- WHAT TO DO
Copy, from the material below, each line where "agent" shows up.

:: DATA SUPPLIED ::

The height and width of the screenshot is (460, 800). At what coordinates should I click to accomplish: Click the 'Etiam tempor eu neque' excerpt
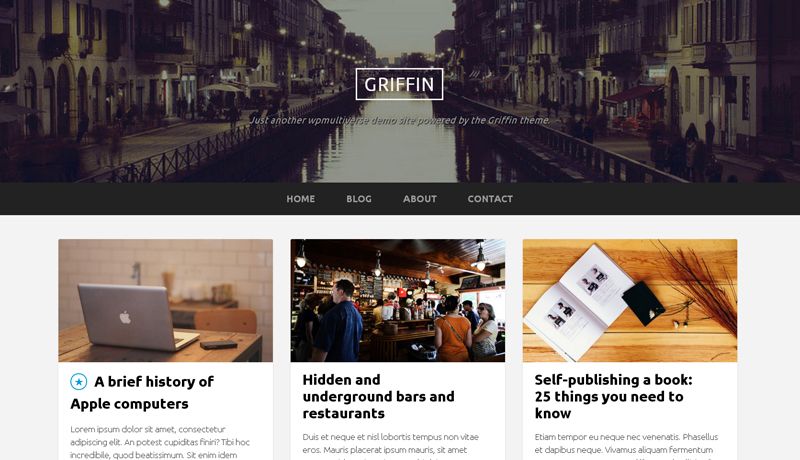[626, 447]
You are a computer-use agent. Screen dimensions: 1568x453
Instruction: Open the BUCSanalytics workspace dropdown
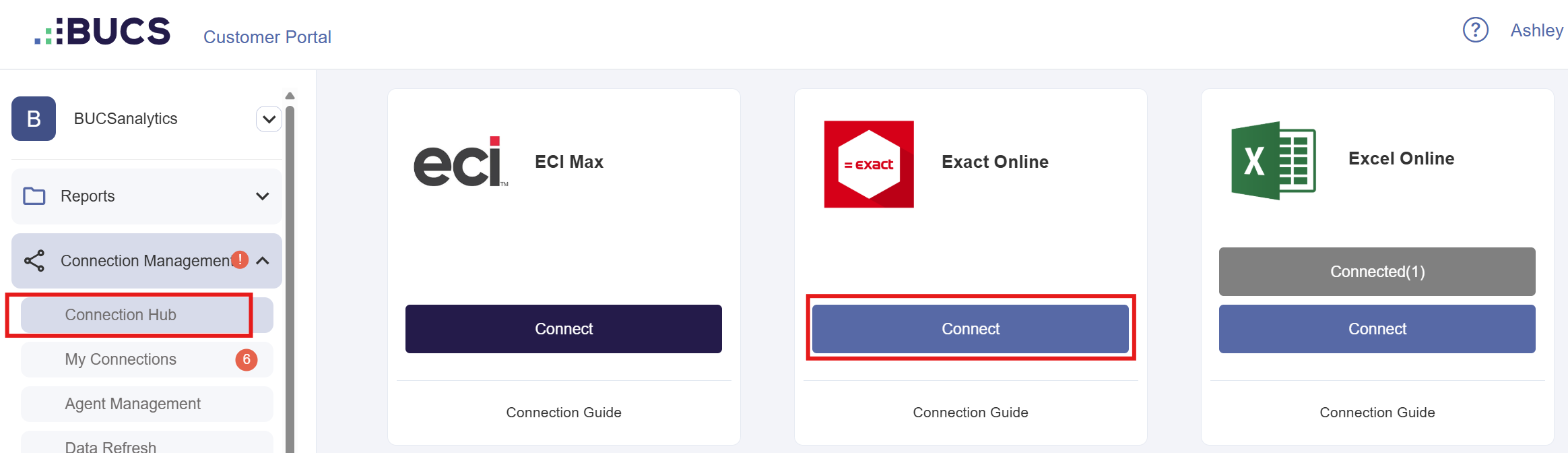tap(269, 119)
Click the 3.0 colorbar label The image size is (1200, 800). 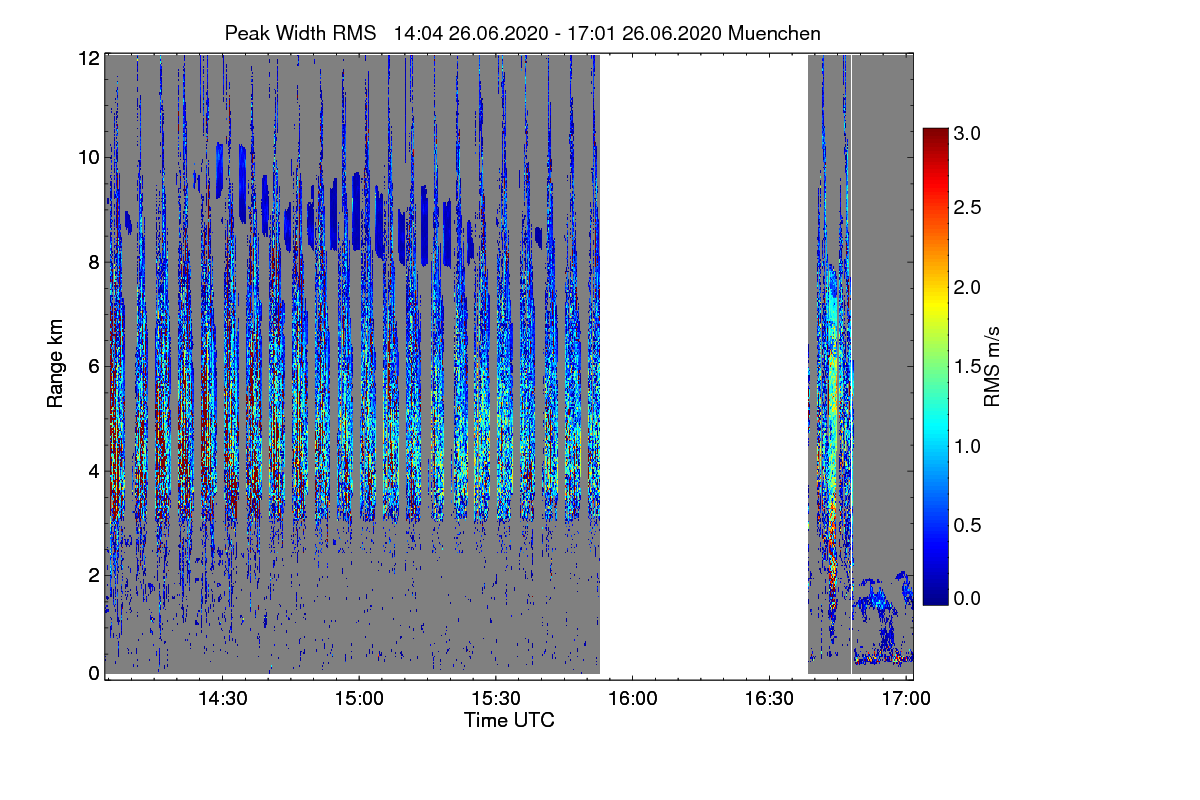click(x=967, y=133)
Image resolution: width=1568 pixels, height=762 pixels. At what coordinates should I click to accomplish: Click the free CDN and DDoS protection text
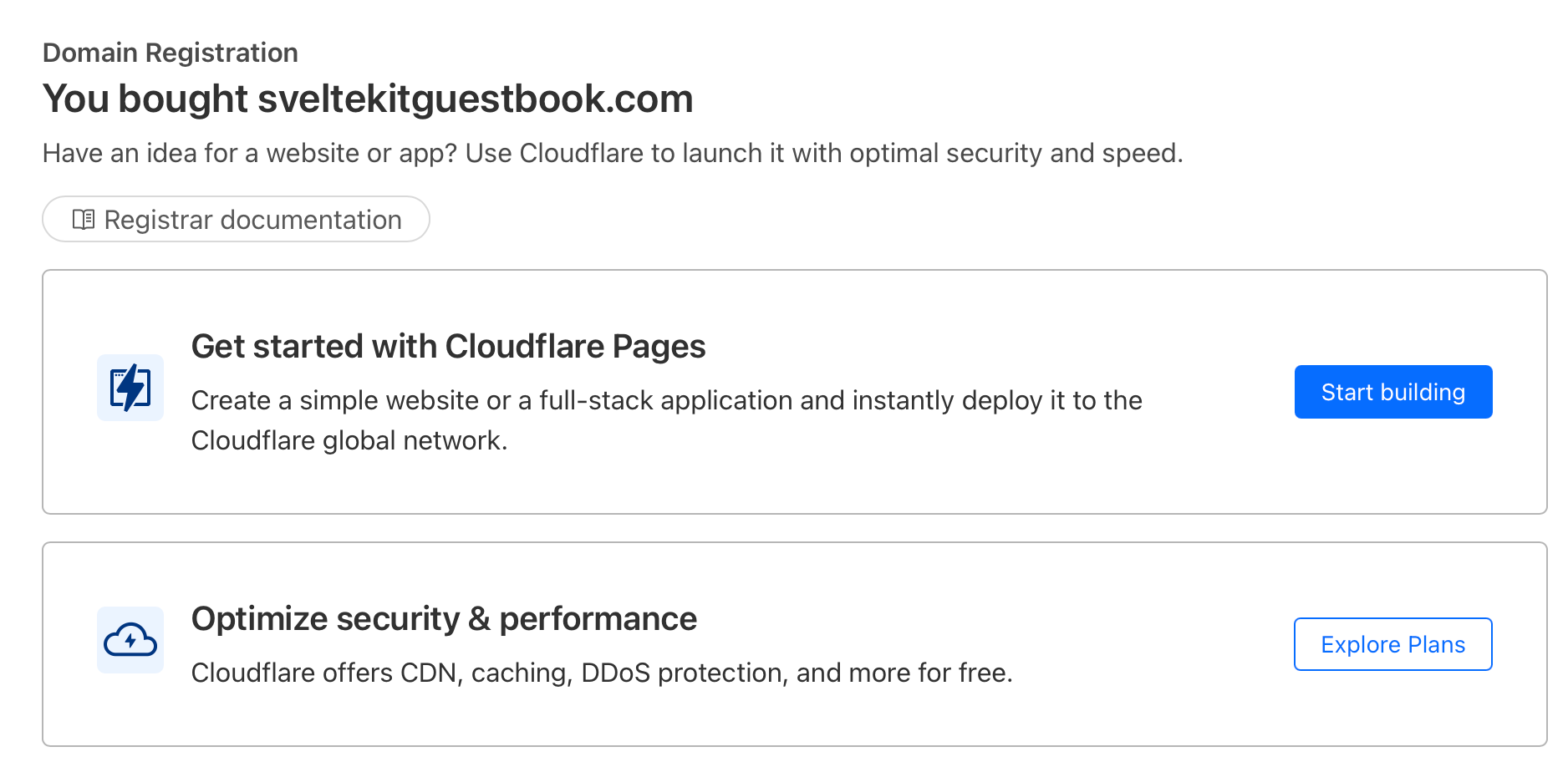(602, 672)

:::
:: DATA SUPPLIED ::

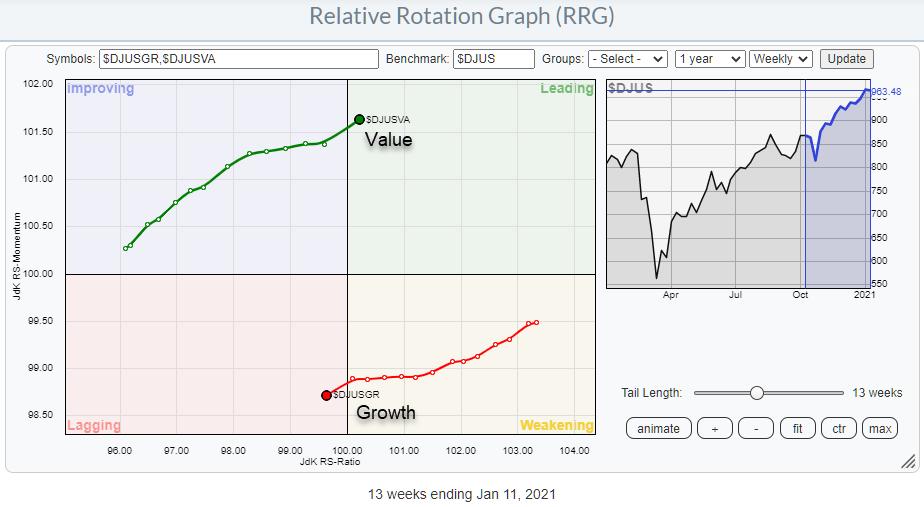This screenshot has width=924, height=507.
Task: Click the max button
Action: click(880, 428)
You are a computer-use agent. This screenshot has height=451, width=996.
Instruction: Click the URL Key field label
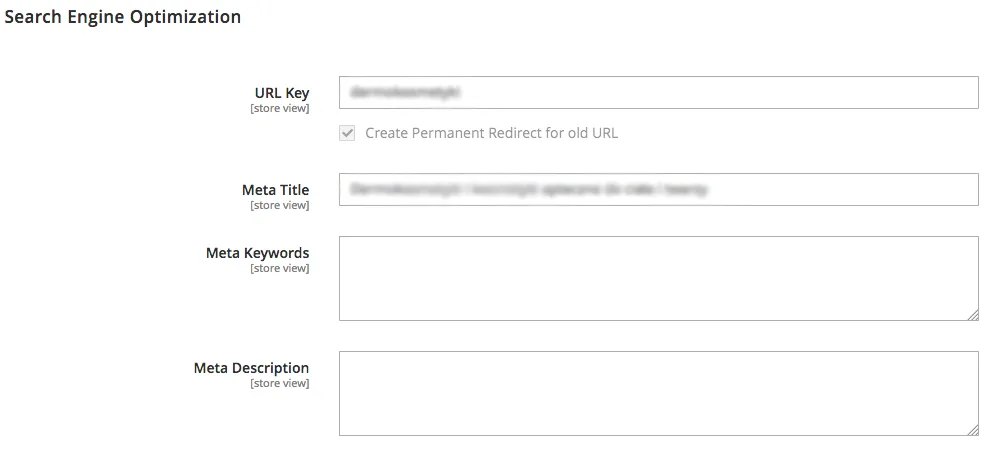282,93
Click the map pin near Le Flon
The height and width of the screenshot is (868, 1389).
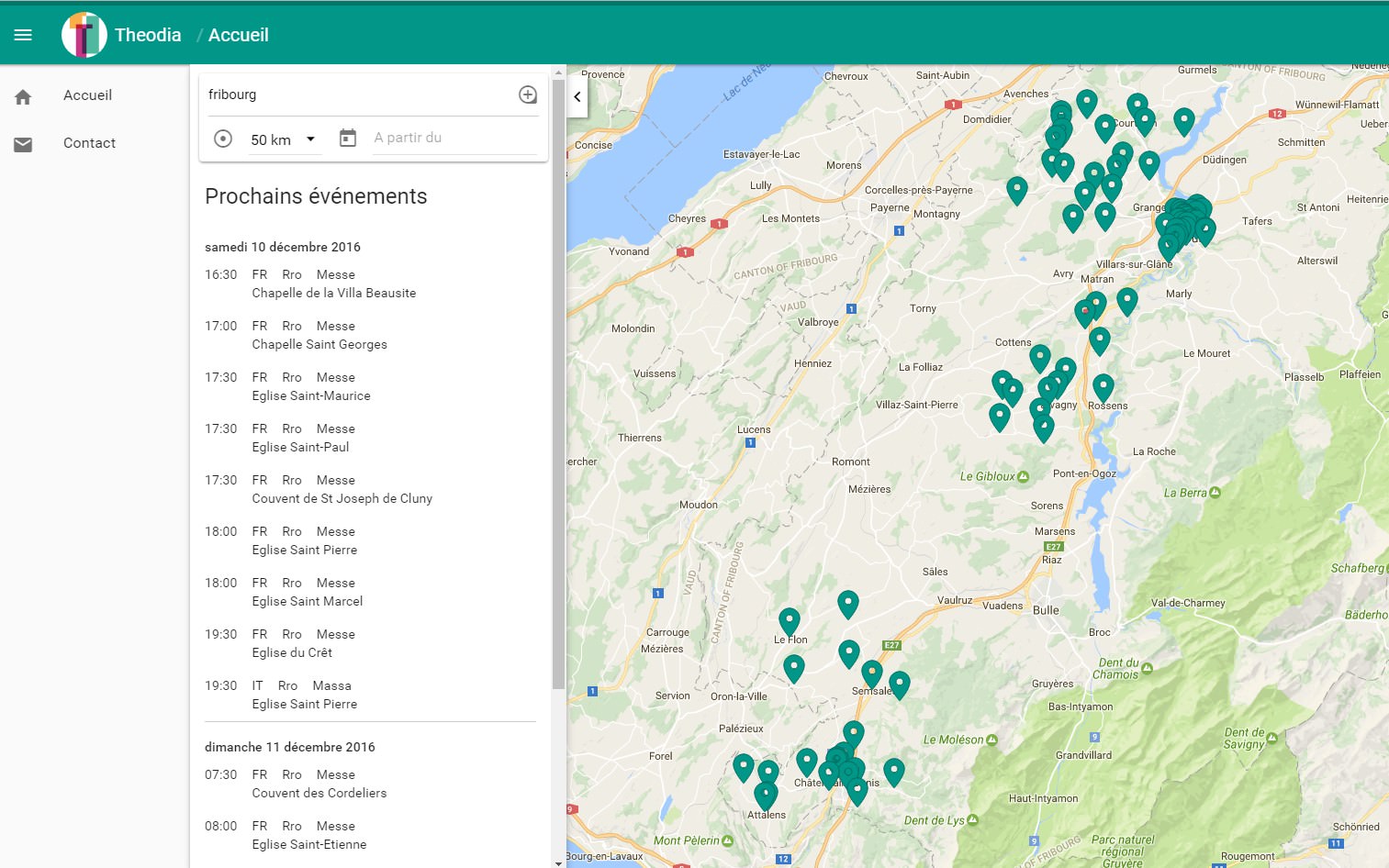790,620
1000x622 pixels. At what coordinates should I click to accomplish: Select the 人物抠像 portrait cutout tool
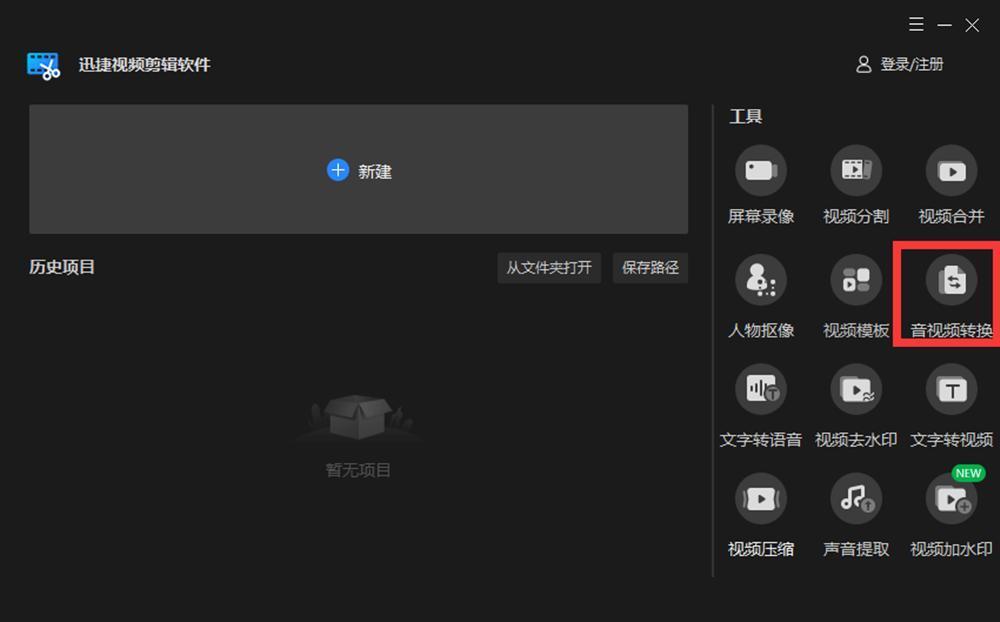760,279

:::

- ANSWER AREA
You are a computer-use agent. Screen dimensions: 1568x453
You are a computer-use agent. This screenshot has height=451, width=996.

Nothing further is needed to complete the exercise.